Of course, that was extremely inefficient. Comecon could not establish a system of multilateral clearing given the centrally planned nature of the members’ economies and the inconvertibility of their currencies. In 1987 the transferable ruble remained an artificial currency functioning as an accounting unit and was not a common instrument for multilateral settlement. To underline the point, if Poland built up a credit balance by running a trade surplus with Hungary, it could not use the credit to finance a deficit with Bulgaria. As such, each former Soviet-bloc country tried to balance its trade bilaterally with each partner. That was really hard to do then and would be impossible now.
Which is why he have a US global system: and why a real emergency for markets looms if it fractures – and some *are* trying to fracture it. As we speak.

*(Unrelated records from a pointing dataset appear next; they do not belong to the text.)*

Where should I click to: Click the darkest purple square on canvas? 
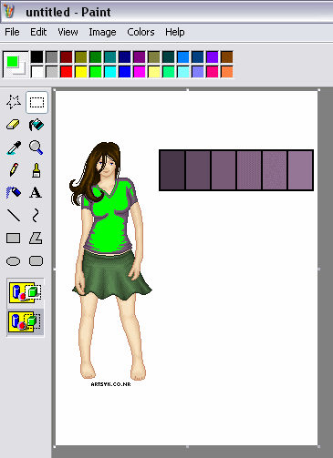click(x=172, y=170)
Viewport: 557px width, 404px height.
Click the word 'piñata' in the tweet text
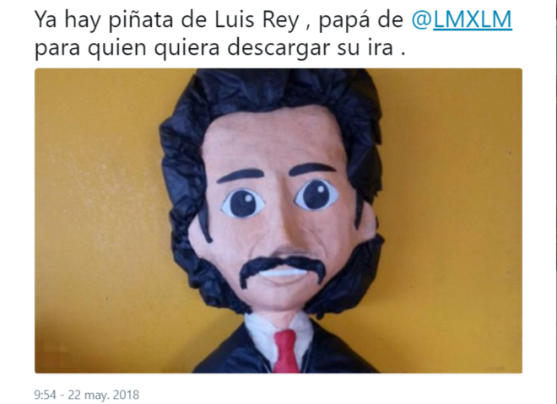[142, 20]
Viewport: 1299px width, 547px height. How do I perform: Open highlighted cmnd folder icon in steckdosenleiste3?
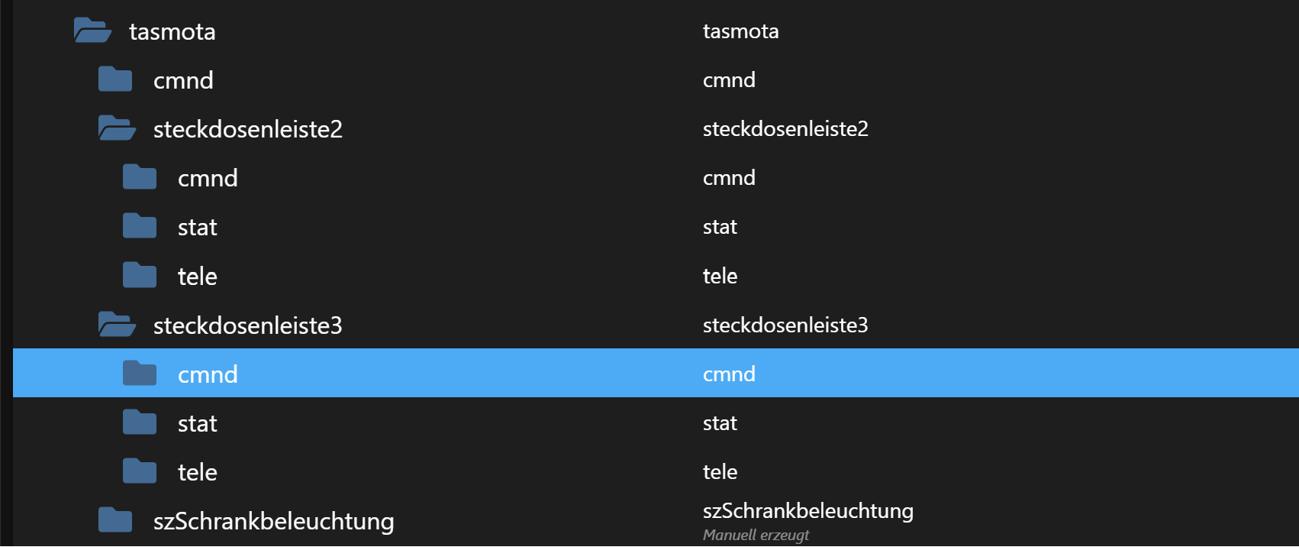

Note that in the past, when we did indeed have had multiple reserve currencies simultaneously, we also had a far from fragmented global trading and clearing system.
If you find this too technical, please watch this short comedy video from the UK’s Fast Show to underline how once you start to interfere in the global clearing system, said global system rapidly breaks down.
Or will we magically resolve this by ending up with a global neutral clearing house for Russia commodities and Chinese exports? Who can be our ‘Switzerland’? India? Really!?
Meanwhile, the US is rattling its sabre against China with one hand. Further US-listed Chinese stocks are in its sights, and US Trade Representative Tai just gave a blistering speech stressing: “The US will vigorously defend US economic interests and values against the negative impacts of China’s economic policies as Beijing doubles down on its state-centred economic system.” Yet, with the other, Treasury Secretary Yellen, says it’s still not appropriate to sanction China as a Russian partner. Then again, she said inflation was transitory, and now says the US economy is strong, ignoring the yield curve, and she is not seeing the end of globalization, ignoring the New World Order just declared.
Recall what I was saying about ‘Kondrateiv waves’ vs. 7-day moving averages? There are even worse ways to forecast geopolitical risk. Like ignoring it entirely, “because markets”.
Don’t end up like the former head of Amtorg.